Putative LSCs detected in AML1-ETO pair (s220). (A) UMAP of Dx and Re cells for AML1-ETO patient s220, colored by timepoint (top) and cell cluster (bottom). (B) Heatmap depicting the top 5 marker genes per cluster. Color represents row normalized expression values. (C) LSC17 scores per cluster. * p < 0.05, ** p < 0.01, *** p < 0.001, Student’s t-test. (D) top: Barplots depicting the relative cell abundance per cell cycle phase (inferred from marker gene expression) for each cell cluster. Arrow: cells in cluster 4 and 5 predominantly reside in the G1 phase.
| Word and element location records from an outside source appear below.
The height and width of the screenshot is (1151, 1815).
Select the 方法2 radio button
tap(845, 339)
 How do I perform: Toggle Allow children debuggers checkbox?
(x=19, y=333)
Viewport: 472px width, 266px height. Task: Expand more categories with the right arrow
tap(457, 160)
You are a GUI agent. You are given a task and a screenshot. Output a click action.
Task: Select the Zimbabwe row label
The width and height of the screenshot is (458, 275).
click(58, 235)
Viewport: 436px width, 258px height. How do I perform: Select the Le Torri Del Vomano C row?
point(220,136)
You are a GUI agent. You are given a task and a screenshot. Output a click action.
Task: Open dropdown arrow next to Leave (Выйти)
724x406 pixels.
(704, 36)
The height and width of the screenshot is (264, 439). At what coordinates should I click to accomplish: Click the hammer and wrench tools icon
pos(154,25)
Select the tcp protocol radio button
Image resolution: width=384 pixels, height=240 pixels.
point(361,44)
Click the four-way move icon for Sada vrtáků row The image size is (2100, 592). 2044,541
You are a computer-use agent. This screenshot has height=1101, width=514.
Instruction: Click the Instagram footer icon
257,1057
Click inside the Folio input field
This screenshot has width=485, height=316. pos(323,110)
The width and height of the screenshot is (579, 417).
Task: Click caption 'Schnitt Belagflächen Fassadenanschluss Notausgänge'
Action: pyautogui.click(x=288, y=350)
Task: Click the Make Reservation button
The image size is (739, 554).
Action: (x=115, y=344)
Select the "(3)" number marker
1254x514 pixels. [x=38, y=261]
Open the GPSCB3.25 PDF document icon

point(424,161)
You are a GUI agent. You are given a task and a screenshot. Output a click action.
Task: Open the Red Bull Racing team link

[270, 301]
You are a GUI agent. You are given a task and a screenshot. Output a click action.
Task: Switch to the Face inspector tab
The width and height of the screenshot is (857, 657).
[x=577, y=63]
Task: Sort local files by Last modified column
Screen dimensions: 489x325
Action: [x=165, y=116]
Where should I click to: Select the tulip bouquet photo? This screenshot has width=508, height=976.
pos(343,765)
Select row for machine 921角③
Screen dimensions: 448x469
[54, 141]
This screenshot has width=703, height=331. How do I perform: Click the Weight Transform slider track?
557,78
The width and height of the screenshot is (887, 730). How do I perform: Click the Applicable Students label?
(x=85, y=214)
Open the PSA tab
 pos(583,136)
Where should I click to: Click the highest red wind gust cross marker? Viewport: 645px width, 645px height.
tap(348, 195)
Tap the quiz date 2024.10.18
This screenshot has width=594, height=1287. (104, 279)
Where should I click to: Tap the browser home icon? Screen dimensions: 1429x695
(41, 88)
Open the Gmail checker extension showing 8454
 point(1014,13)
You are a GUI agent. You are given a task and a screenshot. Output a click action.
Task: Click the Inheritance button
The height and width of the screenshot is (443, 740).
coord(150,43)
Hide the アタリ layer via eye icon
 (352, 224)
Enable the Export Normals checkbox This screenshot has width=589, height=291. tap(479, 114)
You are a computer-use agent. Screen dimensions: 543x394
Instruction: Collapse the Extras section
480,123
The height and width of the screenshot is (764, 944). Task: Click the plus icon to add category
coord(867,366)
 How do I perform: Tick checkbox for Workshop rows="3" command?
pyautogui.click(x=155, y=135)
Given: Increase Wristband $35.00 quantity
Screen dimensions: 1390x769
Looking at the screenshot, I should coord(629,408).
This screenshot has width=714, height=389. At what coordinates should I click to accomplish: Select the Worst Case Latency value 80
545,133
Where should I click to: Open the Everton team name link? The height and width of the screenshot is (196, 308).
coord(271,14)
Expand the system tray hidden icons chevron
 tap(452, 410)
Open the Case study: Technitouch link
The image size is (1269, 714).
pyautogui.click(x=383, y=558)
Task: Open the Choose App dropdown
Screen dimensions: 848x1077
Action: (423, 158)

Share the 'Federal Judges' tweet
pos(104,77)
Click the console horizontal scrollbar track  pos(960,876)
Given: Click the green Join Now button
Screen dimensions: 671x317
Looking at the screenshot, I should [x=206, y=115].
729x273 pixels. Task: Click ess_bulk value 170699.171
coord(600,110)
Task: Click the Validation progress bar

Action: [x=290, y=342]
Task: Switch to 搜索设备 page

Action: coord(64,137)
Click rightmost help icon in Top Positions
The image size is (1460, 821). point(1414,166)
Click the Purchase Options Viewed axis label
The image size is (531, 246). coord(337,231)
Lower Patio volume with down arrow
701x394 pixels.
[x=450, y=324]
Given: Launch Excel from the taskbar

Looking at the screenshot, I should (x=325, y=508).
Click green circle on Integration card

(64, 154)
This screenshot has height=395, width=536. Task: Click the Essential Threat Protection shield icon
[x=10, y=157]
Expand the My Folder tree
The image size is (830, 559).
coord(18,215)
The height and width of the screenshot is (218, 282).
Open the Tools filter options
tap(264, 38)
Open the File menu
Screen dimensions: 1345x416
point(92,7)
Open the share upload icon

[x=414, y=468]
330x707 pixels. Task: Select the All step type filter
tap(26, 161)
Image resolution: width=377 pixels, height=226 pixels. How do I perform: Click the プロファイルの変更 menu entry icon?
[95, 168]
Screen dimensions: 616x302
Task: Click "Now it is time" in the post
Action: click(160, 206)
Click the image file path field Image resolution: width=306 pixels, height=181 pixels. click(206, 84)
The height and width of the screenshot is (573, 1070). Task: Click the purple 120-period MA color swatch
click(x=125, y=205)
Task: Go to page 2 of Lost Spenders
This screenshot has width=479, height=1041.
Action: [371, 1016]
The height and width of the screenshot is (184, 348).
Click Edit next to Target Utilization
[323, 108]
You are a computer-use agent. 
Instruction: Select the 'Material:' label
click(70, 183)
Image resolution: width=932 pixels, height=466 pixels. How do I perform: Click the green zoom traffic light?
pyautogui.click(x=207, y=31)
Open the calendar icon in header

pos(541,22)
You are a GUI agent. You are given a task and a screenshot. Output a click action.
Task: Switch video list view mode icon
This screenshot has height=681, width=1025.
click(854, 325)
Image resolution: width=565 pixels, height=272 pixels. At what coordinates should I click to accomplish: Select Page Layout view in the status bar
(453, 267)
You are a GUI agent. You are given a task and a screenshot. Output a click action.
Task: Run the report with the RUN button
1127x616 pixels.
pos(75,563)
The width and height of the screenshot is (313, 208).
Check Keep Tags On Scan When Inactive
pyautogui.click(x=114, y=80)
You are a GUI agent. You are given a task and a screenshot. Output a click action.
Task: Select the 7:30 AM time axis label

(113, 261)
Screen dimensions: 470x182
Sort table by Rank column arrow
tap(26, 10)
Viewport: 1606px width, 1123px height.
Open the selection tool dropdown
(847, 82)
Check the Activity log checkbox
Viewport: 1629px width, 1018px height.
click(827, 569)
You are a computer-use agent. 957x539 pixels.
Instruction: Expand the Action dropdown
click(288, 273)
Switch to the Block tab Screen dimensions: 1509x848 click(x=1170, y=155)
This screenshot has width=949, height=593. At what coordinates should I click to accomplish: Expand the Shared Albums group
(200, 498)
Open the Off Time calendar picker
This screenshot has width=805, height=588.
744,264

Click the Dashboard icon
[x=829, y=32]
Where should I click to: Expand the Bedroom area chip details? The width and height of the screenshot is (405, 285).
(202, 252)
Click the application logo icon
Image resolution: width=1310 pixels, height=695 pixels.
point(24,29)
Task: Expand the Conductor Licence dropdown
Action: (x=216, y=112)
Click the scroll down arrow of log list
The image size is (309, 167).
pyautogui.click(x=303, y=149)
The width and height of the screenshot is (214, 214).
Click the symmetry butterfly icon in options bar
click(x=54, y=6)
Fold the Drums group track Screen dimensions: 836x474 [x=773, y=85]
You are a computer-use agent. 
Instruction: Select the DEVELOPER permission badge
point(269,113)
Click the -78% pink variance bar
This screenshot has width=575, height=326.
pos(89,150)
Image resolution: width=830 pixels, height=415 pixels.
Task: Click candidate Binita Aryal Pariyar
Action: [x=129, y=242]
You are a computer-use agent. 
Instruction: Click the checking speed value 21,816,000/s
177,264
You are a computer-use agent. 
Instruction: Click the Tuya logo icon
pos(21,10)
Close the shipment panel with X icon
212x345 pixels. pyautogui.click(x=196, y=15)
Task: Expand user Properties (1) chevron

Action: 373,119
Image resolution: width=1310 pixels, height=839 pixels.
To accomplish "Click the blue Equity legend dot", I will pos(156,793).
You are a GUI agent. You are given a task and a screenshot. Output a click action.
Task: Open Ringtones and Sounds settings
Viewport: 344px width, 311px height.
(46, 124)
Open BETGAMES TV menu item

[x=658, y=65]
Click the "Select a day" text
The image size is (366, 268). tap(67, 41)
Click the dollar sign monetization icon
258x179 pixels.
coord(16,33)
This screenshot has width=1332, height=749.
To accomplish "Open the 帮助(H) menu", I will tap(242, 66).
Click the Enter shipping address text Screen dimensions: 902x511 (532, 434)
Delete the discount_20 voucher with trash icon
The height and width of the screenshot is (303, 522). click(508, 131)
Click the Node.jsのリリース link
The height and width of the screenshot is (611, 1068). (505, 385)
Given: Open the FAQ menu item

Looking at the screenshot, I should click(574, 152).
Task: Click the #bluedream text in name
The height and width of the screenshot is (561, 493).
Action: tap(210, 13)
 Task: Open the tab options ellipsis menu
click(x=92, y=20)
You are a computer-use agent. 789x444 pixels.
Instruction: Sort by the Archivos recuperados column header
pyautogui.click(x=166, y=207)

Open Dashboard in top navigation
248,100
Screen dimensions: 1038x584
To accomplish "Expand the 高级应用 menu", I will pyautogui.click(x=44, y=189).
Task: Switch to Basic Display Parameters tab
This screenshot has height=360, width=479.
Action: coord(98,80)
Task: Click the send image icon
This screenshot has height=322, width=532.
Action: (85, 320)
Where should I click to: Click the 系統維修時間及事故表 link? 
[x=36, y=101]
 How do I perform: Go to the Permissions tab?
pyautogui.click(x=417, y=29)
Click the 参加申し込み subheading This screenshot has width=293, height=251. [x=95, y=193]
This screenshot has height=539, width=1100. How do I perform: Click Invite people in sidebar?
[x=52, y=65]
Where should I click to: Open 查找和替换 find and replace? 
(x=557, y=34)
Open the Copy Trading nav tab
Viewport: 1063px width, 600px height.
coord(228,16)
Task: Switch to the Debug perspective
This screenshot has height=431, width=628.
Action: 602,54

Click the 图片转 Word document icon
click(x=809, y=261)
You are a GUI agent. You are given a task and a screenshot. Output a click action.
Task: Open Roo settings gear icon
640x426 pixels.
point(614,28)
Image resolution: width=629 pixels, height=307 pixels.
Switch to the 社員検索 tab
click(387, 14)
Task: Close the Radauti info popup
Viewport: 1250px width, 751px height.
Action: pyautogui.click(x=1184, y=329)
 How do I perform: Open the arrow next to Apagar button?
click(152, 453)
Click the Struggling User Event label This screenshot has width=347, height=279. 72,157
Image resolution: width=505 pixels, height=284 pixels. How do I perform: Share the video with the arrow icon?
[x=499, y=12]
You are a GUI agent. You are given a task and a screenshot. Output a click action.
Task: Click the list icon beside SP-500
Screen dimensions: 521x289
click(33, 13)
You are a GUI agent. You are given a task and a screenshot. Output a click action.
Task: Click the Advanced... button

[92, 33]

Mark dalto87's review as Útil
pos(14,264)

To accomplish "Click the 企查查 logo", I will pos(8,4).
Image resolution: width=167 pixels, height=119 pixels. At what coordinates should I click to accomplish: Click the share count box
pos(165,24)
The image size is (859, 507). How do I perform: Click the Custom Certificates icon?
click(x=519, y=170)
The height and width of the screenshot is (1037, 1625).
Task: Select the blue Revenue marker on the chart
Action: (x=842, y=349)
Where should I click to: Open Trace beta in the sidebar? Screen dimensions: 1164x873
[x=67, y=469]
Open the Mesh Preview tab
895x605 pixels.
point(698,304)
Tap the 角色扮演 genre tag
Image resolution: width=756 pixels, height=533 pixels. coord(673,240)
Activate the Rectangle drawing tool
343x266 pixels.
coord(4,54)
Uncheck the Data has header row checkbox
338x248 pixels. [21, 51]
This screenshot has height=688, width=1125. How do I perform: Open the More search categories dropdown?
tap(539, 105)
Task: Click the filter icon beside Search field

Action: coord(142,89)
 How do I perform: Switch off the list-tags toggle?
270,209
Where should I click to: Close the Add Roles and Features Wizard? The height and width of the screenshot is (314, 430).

Bottom: UMAP colored by cell cycle phase. (E) Pseudo-time trajectory colored by cell cluster (F) Heatmap depicting representative marker genes per cluster/inferred timepoint

Alternative “branching” from Re and Dx LSC-like cells in AML1-ETO

Given the high similarities between clusters 4 and 5 and their elevated CD34 expression, we hypothesized that these clusters might be enriched in LSCs. Analysis showed that these clusters indeed have the highest LSC17-score and contain cells that reside predominantly in the G1 cell cycle phase (Fig. 6C, D). To better understand the transcriptional dynamics of cell populations originating from these LSCs, we applied pseudo-time gene expression analysis (Fig. 6E). This analysis reveals a trajectory starting from the presumed LSCs cluster 4 and 5 towards more differentiated cells that predominantly reside in the S-phase of the cell cycle and exhibit elevated expression of genes like TOP2A and MKI67 (Fig. 6D-F). For the Dx branch, genes involved in self-renewal that impede differentiation (GAS7 and CAMK1D) or are associated with cell migration (TPPP3, VIM, ANXA1/2) had elevated expression in cluster 4. We hypothesized that all other clusters of cells originate from this presumed Dx LSC population. Indeed, we observed a downregulation of these markers when cells are traced along the trajectory from cluster 4 to cluster 1 which is consistent with their differentiation into more mature myeloid cells. Furthermore, DUSP1 and DUSP6, genes required for cell differentiation and proliferation were upregulated as cells ‘moving away’ from cluster 4 along the Dx branch (Fig. 6F). In the Re branch, TPPP3, VIM, ANXA1/2, GAS7 and CAMK1D were upregulated in cluster 5 to a similar extent as in cluster 4. Compared to the more gradual downregulation in the Dx branch, these markers were largely lost when cells “branched” from cluster 5 to cluster 6 (Fig.